Keras’s LSTM layer includes a single flag to flatten the output into 1xN-hidden dimensions.
" * return_sequences : Boolean. Whether to return the last output in the output sequence, or the full sequence."

This allows you to process a sequence, convert it to a single embedding, and then pass that to something like a classifier. I don’t want to go token by token. I want to take a sequence of arbitrary length and flatten it to a fixed embedding.

I know there are guides and explanations for how to do this in Pytorch but there are many mistakes and contradictions across different sources. There is a lot of quick speculation, and I’d like a definitive answer if it exists in documentation or example code.

The best diagram I’ve found is here

Even for people writing tutorials there is confusion about what to do

1 Like

Can you please explain how to do this in pytorch

Hi ,

Did you find a solution? Thanks!

The output of an nn.LSTM is output, (h_n, c_n) with the following shapes

  • output.shape: (seq_len, batch, num_directions * hidden_size)
  • h_n.shape: (num_layers * num_directions, batch, hidden_size)
  • c_n.shape: (num_layers * num_directions, batch, hidden_size)

That means that output contains the full sequence as indicated by seq_len.

1 Like

Thanks @vdw! Did you mean that it is enough to take the last part of the sequence to match Keras output? Did I understood correctly?

I’m not that familiar with Keras. Maybe this post will help?

Okay. I found the answer.

rnn = nn.LSTM(features_in=10, features_out=20, num_layers=1, batch_first=True)
is similar to lstm = tf.keras.layers.LSTM(features_out=20)

Note: keras does not provide option for how many LSTM layers you want stack therefore I put 1 for num_layers.
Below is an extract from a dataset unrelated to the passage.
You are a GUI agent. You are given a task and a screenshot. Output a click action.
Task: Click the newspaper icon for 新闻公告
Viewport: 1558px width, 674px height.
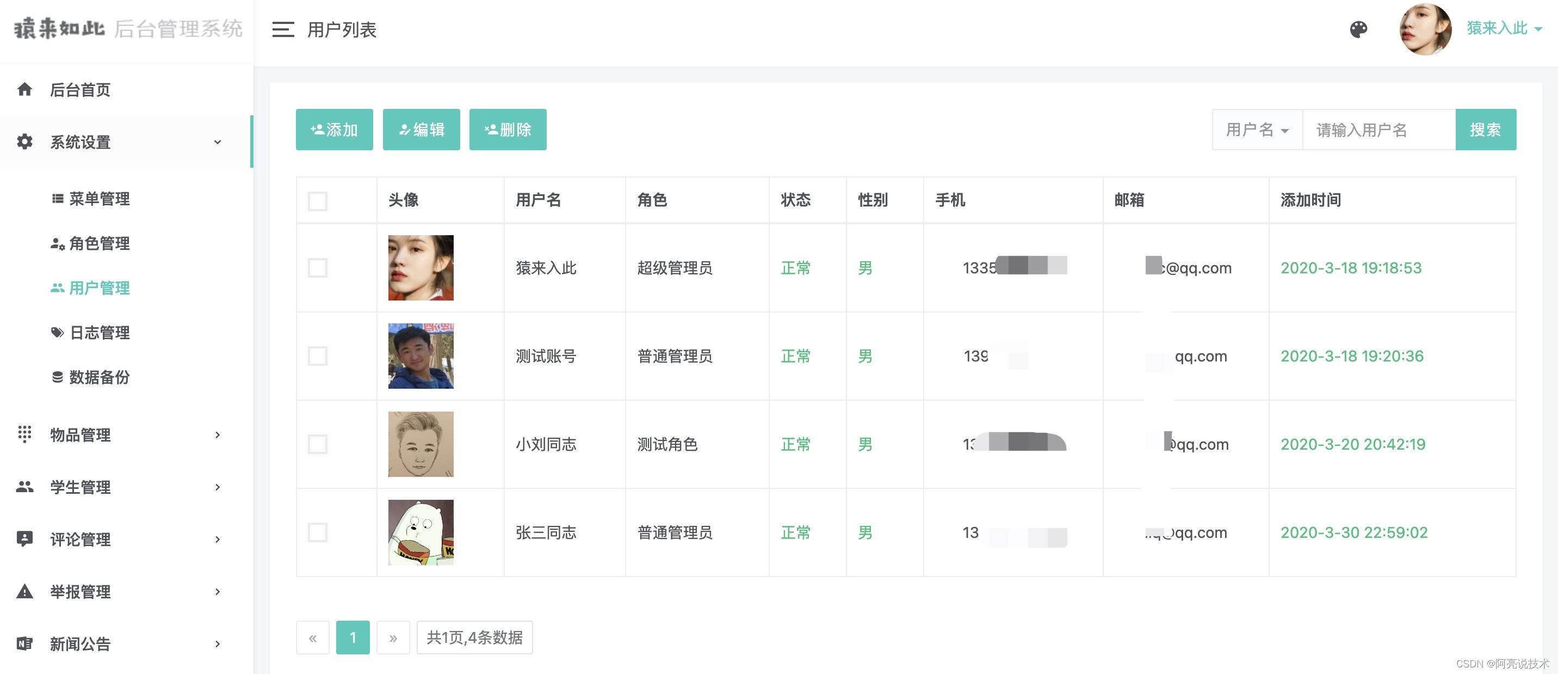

In keras you don’t have to provide features_in.

rnn = nn.LSTM(10, 20, 1, batch_first=True)

#  [batch, sequence length, features]
input = torch.randn(5, 3, 10)

h0 = torch.randn(1, 5, 20)
c0 = torch.randn(1, 5, 20)
output, (hn, cn) = rnn(input, (h0, c0))

# output shape: [batch, sequence length, out features]

torch.Size([5, 3, 20])

Now, for keras:

# [batch, timesteps, feature]
inputs = tf.random.normal([5, 3, 10])
lstm = tf.keras.layers.LSTM(20, return_sequences=True)
output = lstm(inputs)

# output shape: [batch, sequence length, out features]

TensorShape([5, 3, 20])